I try not to discuss AI "art" because I am not so well informed as I could be to have any meaningful to say. I dislike AI for what it's doing - gathering information and training on it without permission, using TONS of resources/energy on it, when we need to...uh, NOT be doing that the way things are now. And that it literally takes away jobs and such from creative people.

That being said, I do actually enjoy a few AI content creators on IG. Mostly, they just use Midjourney (I think) to create beautiful rooms, like "a pink 80s bathroom" type stuff...it's just inspiring to see beautiful homes I can never afford, but I might build in Sims, lol. I wouldn't miss this content if it was removed, though. And there are others I follow that actually post scans from magazines where people actually posted images like that, for home decor inspirations. And you could ask, if someone did the prompt - and I saw it and was inspired by it - does that not make it true art?

I also enjoy a few "funny" AI stuff, like those who make cartoon characters sing a cover of a song, and makes it sound actually good. And lately I've been laughing at those who do the prompts where they make an AI "continue" the video/image of a classic meme and then it always just turns into some hellish nightmare ... and somehow the AI always makes the people in the videos run away, which is just so comical, because why? xD What are they escaping from?
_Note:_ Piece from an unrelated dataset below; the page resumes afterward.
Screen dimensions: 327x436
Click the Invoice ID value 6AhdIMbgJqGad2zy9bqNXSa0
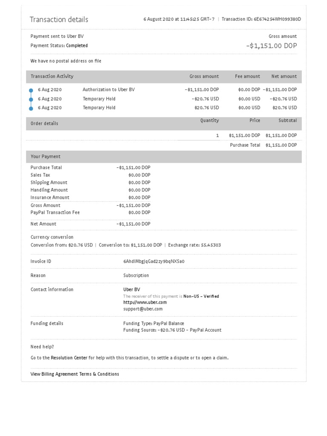point(154,261)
As a side note, there was a firm here that dealt with transcribing court cases that were pretty heinous in topics. I knew someone who worked there and they couldn't say anything obviously, but they said that while transcribing, you had to have a pretty strong stomach/keep your head cool, because you would have to sit for hours and listen to these cases involving really messed up things. And it did of course affect them. But it was a fairly OK paid job, good hours and overall good work place. They closed down this year, as AI had completely taken over now. Is it better to have people not having to sit through these transcripts about the most awful crap ever? Sure..... but they lost their job, a pretty good job, so... :|

Anyway, so yeah, it's difficult. I dislike a lot of what AI is doing and how its doing it, but AI can help us in a lot of ways too.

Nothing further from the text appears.